-- Exercise text follows --

Key Takeaways
- Radon is a radioactive gas that seeps in from the soil — invisible, odourless, and the #2 cause of lung cancer in Canada.
- Nova Scotia has elevated radon risk in many areas due to granite geology.
- Testing is easy and inexpensive (~$30–$60 mail-in kit); Health Canada’s action level is 200 Bq/m³.
- Mitigation (sub-slab depressurization) runs $1,500–$3,000 and is highly effective.
You can't see radon. You can't smell it. You can't taste it. It enters your home silently through cracks in the foundation, gaps around pipes, and through the soil beneath a crawlspace. And yet the Nova Scotia Lung Association estimates it kills around 120 Nova Scotians from lung cancer every year.
This isn't a fringe concern. Radon is the second-leading cause of lung cancer in Canada, after smoking. And Nova Scotia has some of the highest measured radon levels in the country, largely due to the province's granite-rich geology.
What is radon?
Radon is a naturally occurring radioactive gas produced when uranium in soil, rock, and water breaks down. Outdoors, it disperses instantly into the atmosphere and poses no health risk. In an enclosed space — a basement, a crawlspace, a tightly sealed house — it can accumulate to concentrations that significantly increase cancer risk with long-term exposure.

-- Exercise text concluded --
-- Data provided follows --

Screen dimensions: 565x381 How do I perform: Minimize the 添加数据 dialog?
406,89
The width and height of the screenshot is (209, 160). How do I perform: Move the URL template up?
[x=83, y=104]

-- Data provided concluded --

#### [Problem requirements]
Please explain, in one to three sentences, why the radon text says the gas is harmless outdoors but dangerous inside a home.

#### [Your solution]
Outdoors, radon disperses instantly into the atmosphere, so it poses no health risk. In an enclosed space such as a basement, a crawlspace or a tightly sealed house, it can build up to concentrations that significantly increase cancer risk with long-term exposure.